Wer jetzt meckern möchte: „Hey, hier geht’s doch um INTENSE und nicht um Iced Earth!“, dem sei gesagt, dass hier an allen Ecken und Enden abgekupfert wird, dass die Schwarte kracht. Der komplette erste Song erinnert frappierend an das (offensichtliche) große Vorbild, und überhaupt klingt man überhaupt sehr viel nach anderen Bands. Das muss ja nichts Schlechtes sein, aber wenn, dann bitte richtig. Der Titeltrack mutet an wie eine Mischung aus Metalium und Nocturnal Rites, andere Lieder erinnern wieder ein wenig an Nostradameus, aber eigenständig ist das alles irgendwie nicht.Das wäre ja alles kein (zumindest kein besonders schmerzhafter) Beinbruch, aber eines zieht sich durch die Lieder wie ein roter Faden: Der Gesang von Sean Hetherington. Über die Dauer des ersten Liedes war er durchaus annehmbar und passte auch gut zum Lied, aber je länger ich mir das Album anhöre, desto saurer stößt er mir auf, denn mit der Zeit wird er aufgrund der immer gleichen Tonlage einfach nur zum Erbrechen langweilig, und versucht der Herr dann einmal gefühlvoll zu singen (höre „Insanity’s Call“), wird’s noch eine Spur lahmer, denn Hetherington schafft es einfach nicht, Emotionen überzeugend rüberzubringen. Insgesamt kann man ihn leider mit „Karaokesänger, der zwar die Töne trifft, aber keinerlei Gesangstechnik beherrscht“, ganz gut umschreiben.

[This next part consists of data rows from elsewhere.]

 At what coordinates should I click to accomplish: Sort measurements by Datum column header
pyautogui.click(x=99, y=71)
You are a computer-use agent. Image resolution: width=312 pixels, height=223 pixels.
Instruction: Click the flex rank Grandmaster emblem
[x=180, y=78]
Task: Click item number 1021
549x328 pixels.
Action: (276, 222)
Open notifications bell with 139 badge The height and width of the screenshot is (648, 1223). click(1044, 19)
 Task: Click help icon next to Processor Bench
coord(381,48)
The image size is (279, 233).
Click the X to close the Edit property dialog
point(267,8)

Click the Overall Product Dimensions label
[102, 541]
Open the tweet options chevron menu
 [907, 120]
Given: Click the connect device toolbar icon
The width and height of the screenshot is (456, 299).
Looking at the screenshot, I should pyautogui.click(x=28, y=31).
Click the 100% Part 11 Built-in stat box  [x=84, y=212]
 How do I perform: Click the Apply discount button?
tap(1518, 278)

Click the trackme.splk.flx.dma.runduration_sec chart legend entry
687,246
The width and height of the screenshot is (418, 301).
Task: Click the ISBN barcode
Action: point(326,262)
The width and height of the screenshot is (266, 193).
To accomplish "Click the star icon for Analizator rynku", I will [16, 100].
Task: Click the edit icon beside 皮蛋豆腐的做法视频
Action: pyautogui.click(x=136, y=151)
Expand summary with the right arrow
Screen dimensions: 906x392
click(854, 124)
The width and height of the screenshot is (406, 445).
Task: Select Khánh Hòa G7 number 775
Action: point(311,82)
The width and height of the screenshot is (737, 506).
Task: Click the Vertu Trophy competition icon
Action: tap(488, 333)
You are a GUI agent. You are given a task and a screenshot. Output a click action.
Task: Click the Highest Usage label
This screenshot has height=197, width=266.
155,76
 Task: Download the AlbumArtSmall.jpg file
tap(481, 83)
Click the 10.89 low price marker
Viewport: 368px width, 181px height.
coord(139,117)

Tja, mit dem Gesang können INTENSE also schon mal nicht punkten. Dafür bringt die Instrumentenfraktion eine solide Leistung, wenn auch beileibe keine außergewöhnliche. Die große Crux neben dem Gesang ist das leider sehr uninspirierte Songwriting. Der aufmerksame Leser sollte schon mitbekommen haben, dass INTENSE in meinen Ohren an einen Haufen anderer Bands erinnern, und das führt dazu, dass die Lieder alle schlichtweg altbekannt sowie durch und durch gewöhnlich klingen, daran kann auch der Frauengesang bei „Temptress“ (nerviger Refrain, erinnert mich schrecklich an Norway) nichts ändern, ebenso wenig wie die in den letzten drei Liedern (die im Übrigen eine in sich geschlossene Trilogie bilden) eingestreuten Sprachpassagen. Ach ja, erwähnte ich schon das Keyboard? Meistens ist dieses zwar angenehm in den Hintergrund gemischt, kommt es jedoch zum Vorschein, ist es entweder nervig („Temptress“) oder so simpel, dass man für’s Einspielen auch einen Affen vors Keyboard hätte setzen können („You Die Today“).

Das mag zwar jetzt vielleicht merkwürdig klingen, aber das Album hätte mir besser gefallen, wenn INTENSE durchgängig wie im Opener Iced Earth kopiert hätten, denn eben jener ist mein Favorit auf „As Our Army Grows“ und wirklich ein klasse Teil. Der Rest aber ist derartig austauschbar, dass ich da dann doch lieber zu den Bands greife, die das schon früher und vor allem mit besserem Gesang brachten. Insgesamt kann ich hier nur eine absolut durchschnittliche Bewertung für ein absolut durchschnittliches Album springen lassen, mit leichten Abzügen für den eintönigen Gesang und leichten Boni für die knackige Produktion und die dann doch ganz guten Spracheinspielungen in den letzten drei Titeln (auch wenn das mehr als nur ein wenig nach Queensrÿche klingt). Ich kann der Band nur wünschen, dass sie in Zukunft ein paar kreative und vor allem eigenständige Einfälle hat und ihr Sänger vielleicht noch ein paar tolle Tricks lernt.